Choosing an Educational Advocate

By Eileen Bailey

When schools and parents don’t agree on how to best help a child, or even if a parent just feels more comfortable having “someone on their side” in school meetings and negotiations regarding services and accommodations, parents may choose to hire an educational advocate. An advocate can help with anything from talking with teachers and other school personnel to providing ideas on accommodations and modifications, both at school and at home, to monitoring the implementation of modifications.


Once a parent decides to hire an advocate, how would he or she go about finding an advocate and what makes a good advocate?


Where to Find an Advocate


There are a number of reputable websites and directories on the internet to help parents find an advocate to work with the school district. Wrightslaw has a “Yellow Pages for Kids” to help parents search for advocates and consultants, psychologists, educational diagnosticians, academic therapists, tutors, coaches or attorneys.

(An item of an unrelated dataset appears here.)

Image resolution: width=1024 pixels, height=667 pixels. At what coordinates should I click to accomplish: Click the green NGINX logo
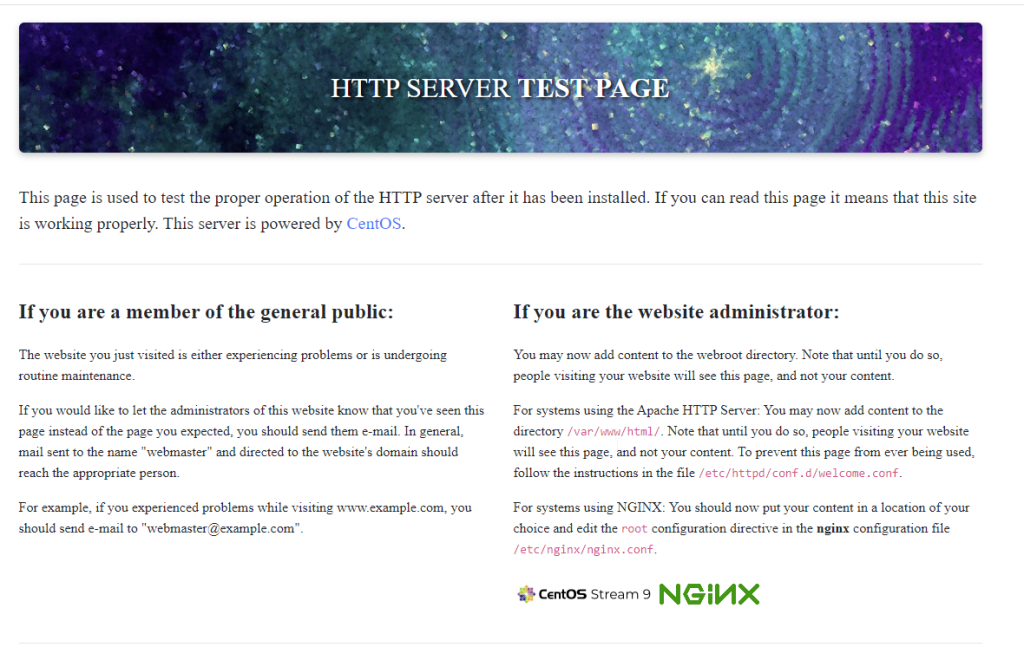coord(709,594)
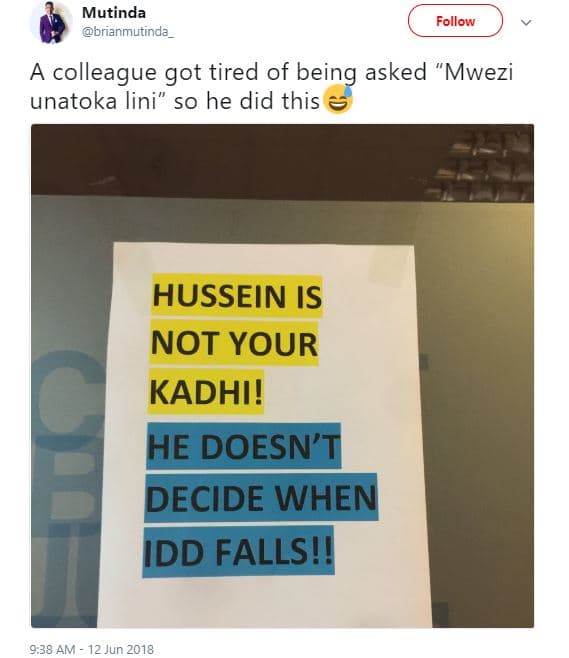Select the tweet text about a tired colleague
The width and height of the screenshot is (569, 658).
pyautogui.click(x=271, y=86)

The Council of Parent Attorneys and Advocates also provides an advocate locator.  In addition to specific directories such as these, other ways for parents to locate an advocate serving in their area include:

  • Ask other parents in your area, those parents working closely with your school, or other schools in your area may be able to provide you with referrals to reputable area advocates.
  • Contact disability groups in your area. These can normally be found in your local phone book under special services.
  • Contact the Parent Information Center in your state. The Department of Education has a listing of all Parent Information Centers.

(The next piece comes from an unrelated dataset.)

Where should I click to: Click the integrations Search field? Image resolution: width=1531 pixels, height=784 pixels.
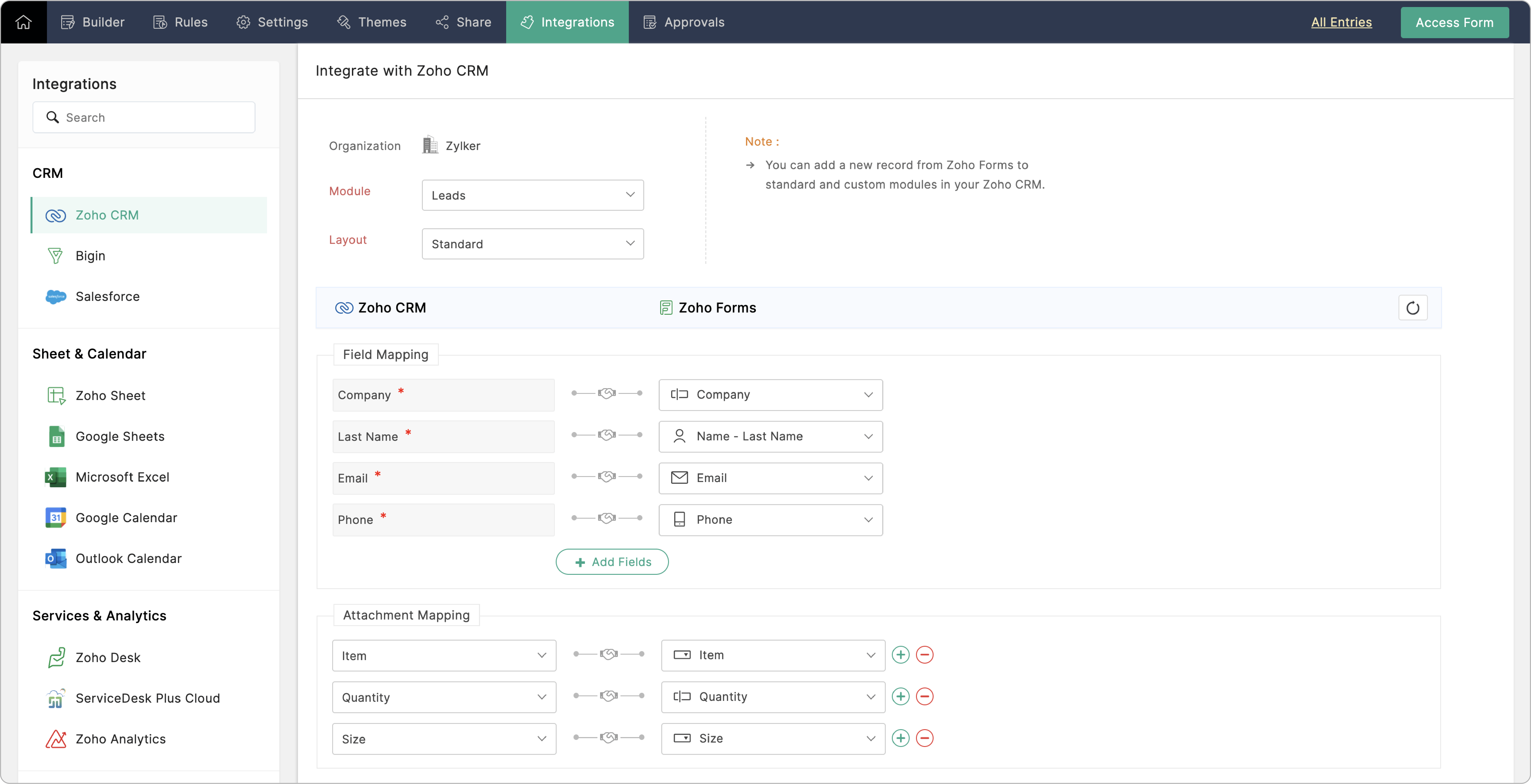coord(144,118)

What to Look For When Choosing an Advocate


Most states do not have licensing or training requirements for educational advocates, therefore choosing a reputable advocate falls to the parents. However, while there are not licensing and training requirements, there are training opportunities for educational advocates. When talking with a potential advocate, ask if and where they have received training. In addition to basic and initial training, ask the potential advocate where and when they take refresher courses. The special education laws, regulations and statutes must be kept up with and you want an advocate who continues to learn.